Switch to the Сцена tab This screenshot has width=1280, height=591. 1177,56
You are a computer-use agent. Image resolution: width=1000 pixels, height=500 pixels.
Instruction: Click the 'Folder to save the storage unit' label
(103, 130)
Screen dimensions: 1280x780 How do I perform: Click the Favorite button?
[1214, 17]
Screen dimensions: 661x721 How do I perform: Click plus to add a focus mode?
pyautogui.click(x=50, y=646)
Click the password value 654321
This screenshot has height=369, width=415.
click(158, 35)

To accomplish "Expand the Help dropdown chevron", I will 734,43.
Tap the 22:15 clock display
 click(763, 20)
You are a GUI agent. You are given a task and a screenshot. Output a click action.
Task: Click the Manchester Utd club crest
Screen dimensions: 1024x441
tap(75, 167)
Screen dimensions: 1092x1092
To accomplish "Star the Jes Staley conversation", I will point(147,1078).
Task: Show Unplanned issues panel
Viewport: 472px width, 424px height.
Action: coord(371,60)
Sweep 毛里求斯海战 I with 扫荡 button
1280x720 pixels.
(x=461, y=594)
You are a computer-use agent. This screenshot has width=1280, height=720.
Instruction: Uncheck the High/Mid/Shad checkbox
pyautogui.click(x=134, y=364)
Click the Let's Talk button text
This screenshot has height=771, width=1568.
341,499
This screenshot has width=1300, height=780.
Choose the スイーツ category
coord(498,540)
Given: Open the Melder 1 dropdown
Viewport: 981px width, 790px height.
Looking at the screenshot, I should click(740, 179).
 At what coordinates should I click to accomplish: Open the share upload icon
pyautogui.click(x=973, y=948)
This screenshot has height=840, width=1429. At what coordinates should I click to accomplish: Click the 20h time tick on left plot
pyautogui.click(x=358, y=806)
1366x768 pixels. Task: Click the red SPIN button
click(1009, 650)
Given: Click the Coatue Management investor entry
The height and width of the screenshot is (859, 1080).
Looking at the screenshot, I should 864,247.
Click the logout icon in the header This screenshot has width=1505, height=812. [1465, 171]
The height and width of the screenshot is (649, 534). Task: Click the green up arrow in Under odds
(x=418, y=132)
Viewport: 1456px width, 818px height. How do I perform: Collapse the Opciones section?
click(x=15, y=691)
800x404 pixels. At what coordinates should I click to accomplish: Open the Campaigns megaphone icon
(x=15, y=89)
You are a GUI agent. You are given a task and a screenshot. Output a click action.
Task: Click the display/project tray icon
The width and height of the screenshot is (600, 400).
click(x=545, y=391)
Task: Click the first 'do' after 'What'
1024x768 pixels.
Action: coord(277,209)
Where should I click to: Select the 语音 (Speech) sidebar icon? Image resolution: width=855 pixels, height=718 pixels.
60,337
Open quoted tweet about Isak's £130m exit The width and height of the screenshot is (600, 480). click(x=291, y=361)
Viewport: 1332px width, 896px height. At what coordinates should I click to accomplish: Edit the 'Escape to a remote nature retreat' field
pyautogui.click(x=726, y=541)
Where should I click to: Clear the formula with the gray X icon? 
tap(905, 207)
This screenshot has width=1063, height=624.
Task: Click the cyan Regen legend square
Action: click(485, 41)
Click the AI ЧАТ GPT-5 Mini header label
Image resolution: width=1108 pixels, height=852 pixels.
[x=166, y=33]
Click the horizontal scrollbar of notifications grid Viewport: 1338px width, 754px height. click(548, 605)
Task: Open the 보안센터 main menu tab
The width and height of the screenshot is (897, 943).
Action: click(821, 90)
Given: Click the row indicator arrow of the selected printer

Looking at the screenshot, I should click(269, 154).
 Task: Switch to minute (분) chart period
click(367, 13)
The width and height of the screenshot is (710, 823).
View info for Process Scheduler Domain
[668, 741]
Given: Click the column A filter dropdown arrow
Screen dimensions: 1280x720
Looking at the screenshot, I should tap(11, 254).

________________________________________

ASSIGNMENT:
Taking the lines above, repeat exactly those from the line that contains "You are a computer-use agent. This" through the line that contains "This screenshot has width=1300, height=780.", and both of those lines as well. Include nothing else.

WRITTEN SOLUTION:
You are a computer-use agent. This screenshot has width=1280, height=720.
Instruction: Uncheck the High/Mid/Shad checkbox
pyautogui.click(x=134, y=364)
Click the Let's Talk button text
This screenshot has height=771, width=1568.
341,499
This screenshot has width=1300, height=780.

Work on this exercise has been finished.